Apparently in the code, the sprites within it are denoted with "sword_route" similar to "weird_route". This lead me to theory that the game is meant to be a manual on the ways to fight against the prophecy. The weird route for board 2 where Noelle becomes stronger by freezing Darkners, and a route where Kris becomes stronger by killing monsters that seem to be hiding from them in the shelter in board 3.
Kris gets caught in a slippery slope by allowing themselves to kill things they don't see as sentient (slain counter appearing in chapter 4 if you beat the Titan Spawn with violence instead of pacifying them, Ralsei views the Titans as beings they must fight since they can't be reasoned with), raising their LV, and becoming more easily controlled. Whereas against Darkners they always held back so they wouldn't kill them even if they fought with violence.

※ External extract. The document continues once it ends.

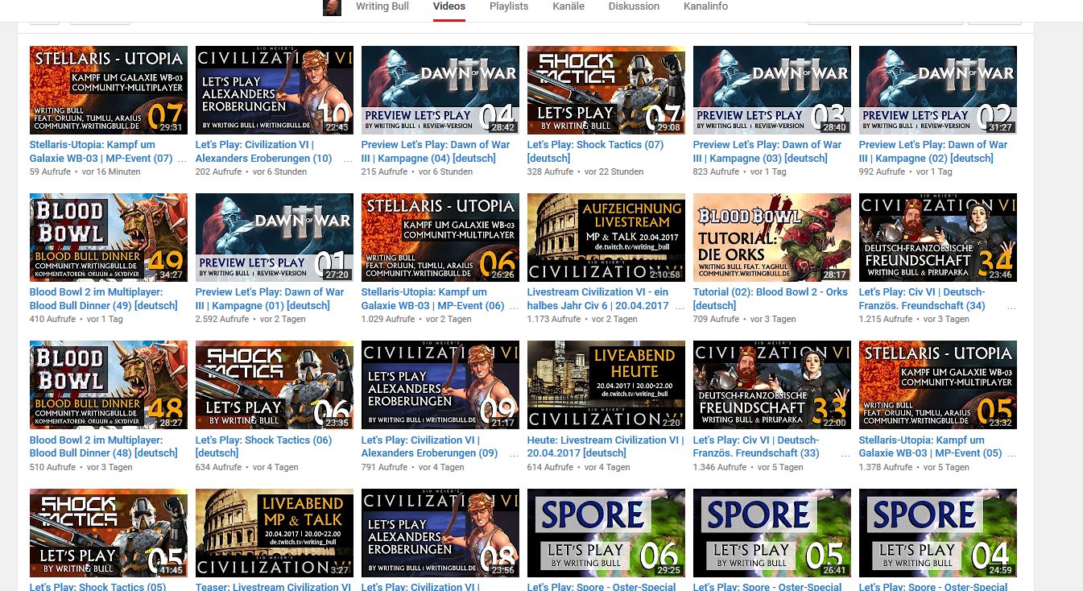This screenshot has height=591, width=1083.
Task: Play the Aufzeichnung Livestream Civilization thumbnail
Action: [x=606, y=237]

Kris fighting so hard to protect their friends from being manipulated by the Soul, believing they can counteract its influence, only to realize they'd fallen into a trap. It sounds pretty sick as a route. And during their finak fight with Tenna, if you played the video game, Kris is indicated to act aggressively towards Tenna in dialogue, so this might be showing the start of the fall on their own sword.
However, going back to my original point, do you think it'd be cheap if it was revealed the monsters in the video game were actual living beings?
To me, I took the game as something left for us by someone (likely Gaster) to show us ways to go against the prophecy. I never saw killing the things within it as killing living beings, but apparently the game records a kill count in the code if you do the game. And that has me worried we might be later judged for doing that, a la Sans in Judgment Hall.
I was fine with that in Undertale, because if you listen to the game, it's pretty easy to avoid being judged negatively if you just listen to what the game asks of you. Whereas here, it doesn't feel clear at all. I feel like it's going to suck if it's revealed in chapter 5 or 6, years down the line, that they were living beings, and you unintentionally committed a genocide, and have to redo parts of the game.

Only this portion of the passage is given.